* Records contained in a dataset
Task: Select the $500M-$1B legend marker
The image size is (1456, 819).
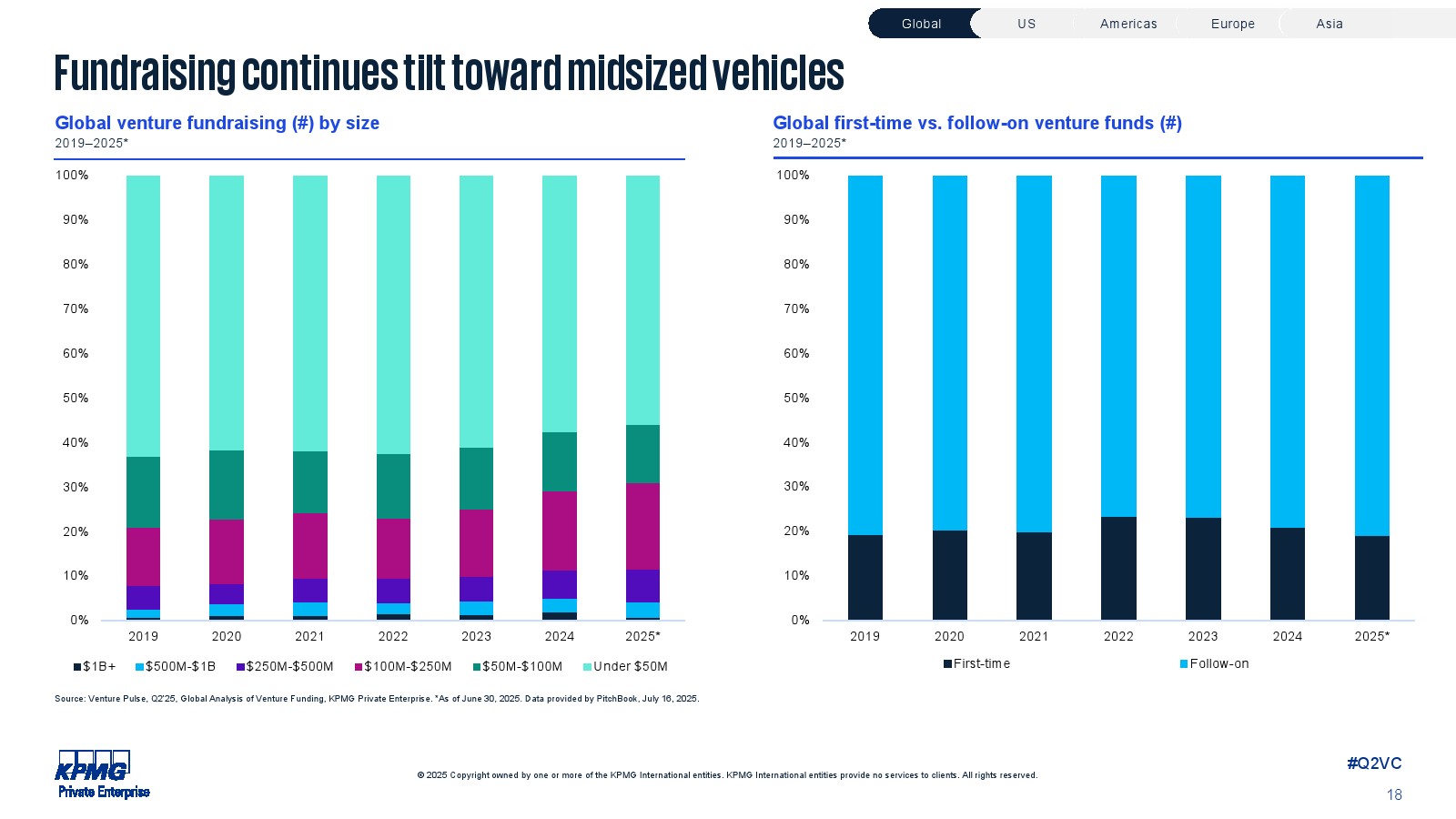Action: (x=140, y=667)
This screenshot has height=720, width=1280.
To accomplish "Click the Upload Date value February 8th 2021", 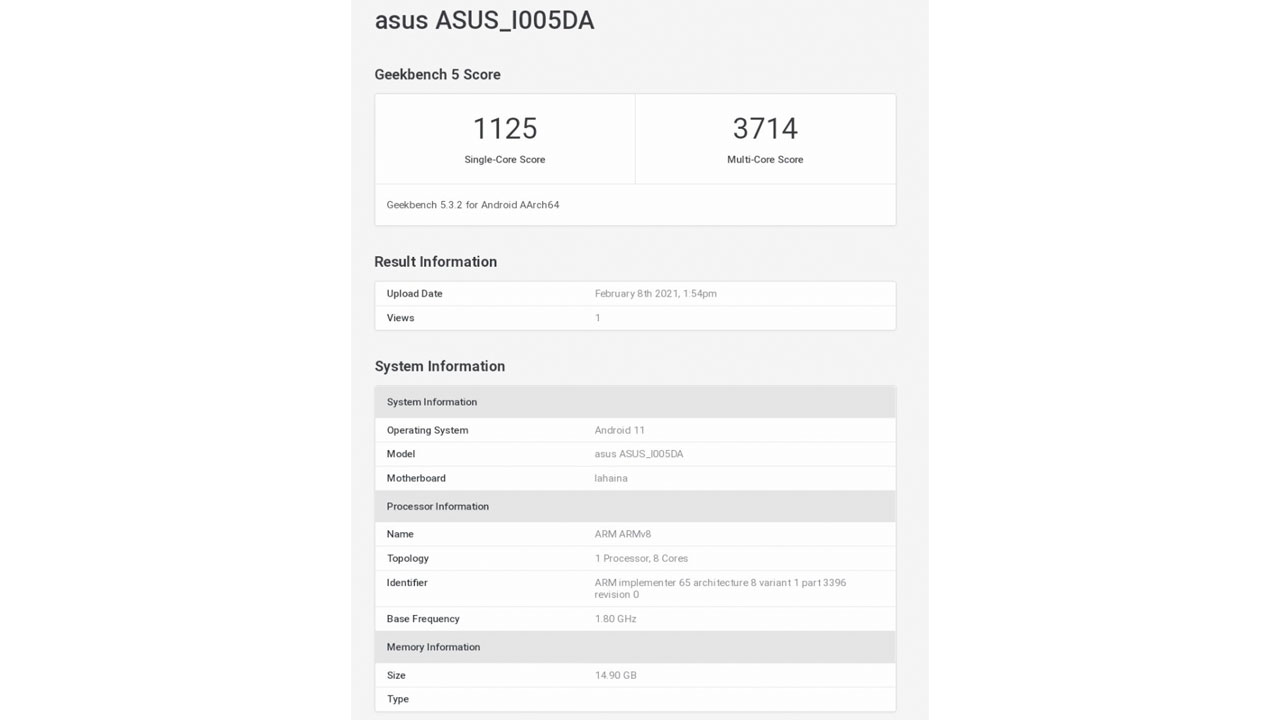I will (655, 294).
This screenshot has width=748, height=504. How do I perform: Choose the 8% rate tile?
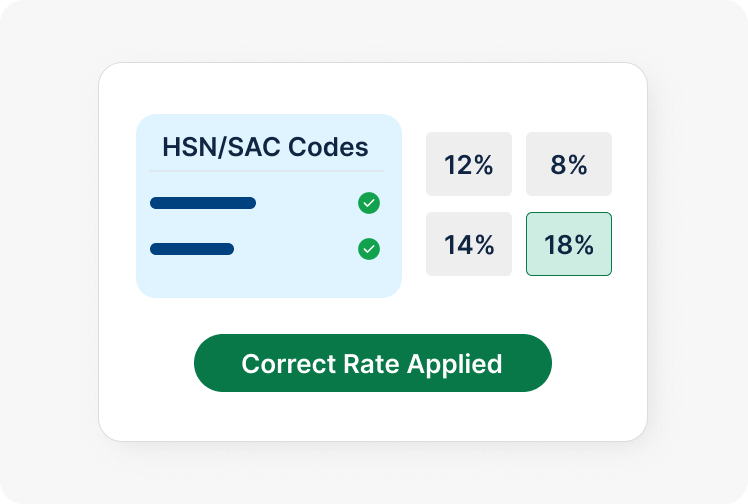coord(569,164)

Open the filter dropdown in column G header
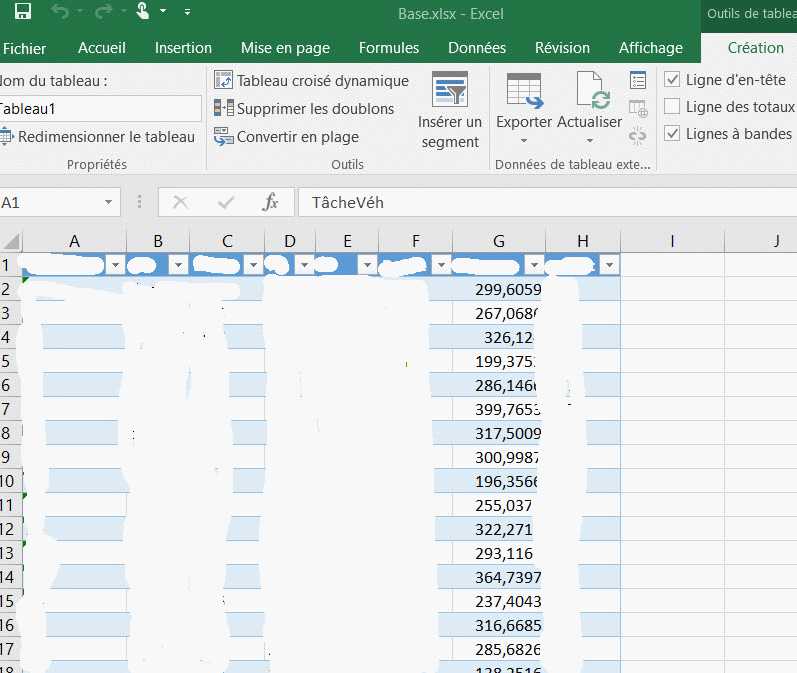[x=534, y=265]
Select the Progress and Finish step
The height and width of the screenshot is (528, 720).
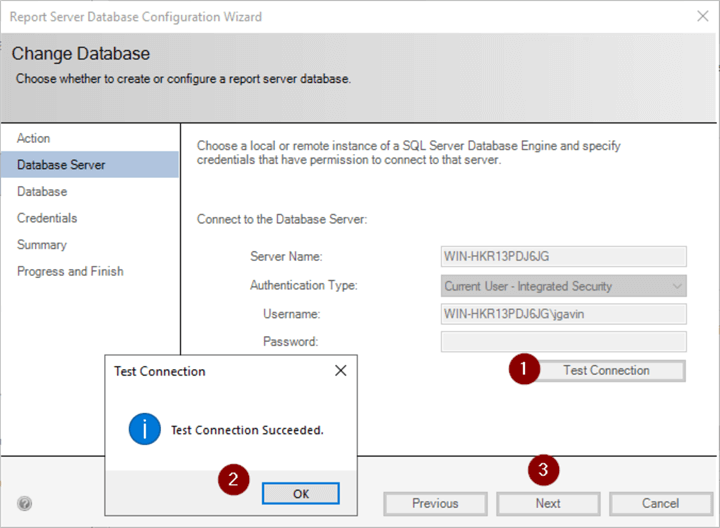(x=70, y=271)
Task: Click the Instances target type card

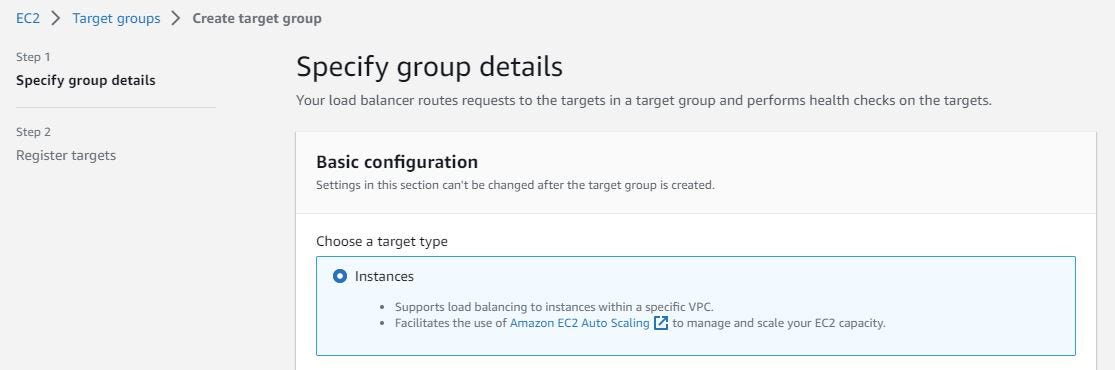Action: click(695, 306)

* How to complete this task
Print exactly the lines from the line with "Open the filter dropdown in column G header" through the end of the data, both ends included, and print no pictures.

* Task response
Open the filter dropdown in column G header
[x=534, y=265]
Select the Progress and Finish step
The height and width of the screenshot is (528, 720).
(x=70, y=271)
Task: Click the Instances target type card

Action: click(695, 306)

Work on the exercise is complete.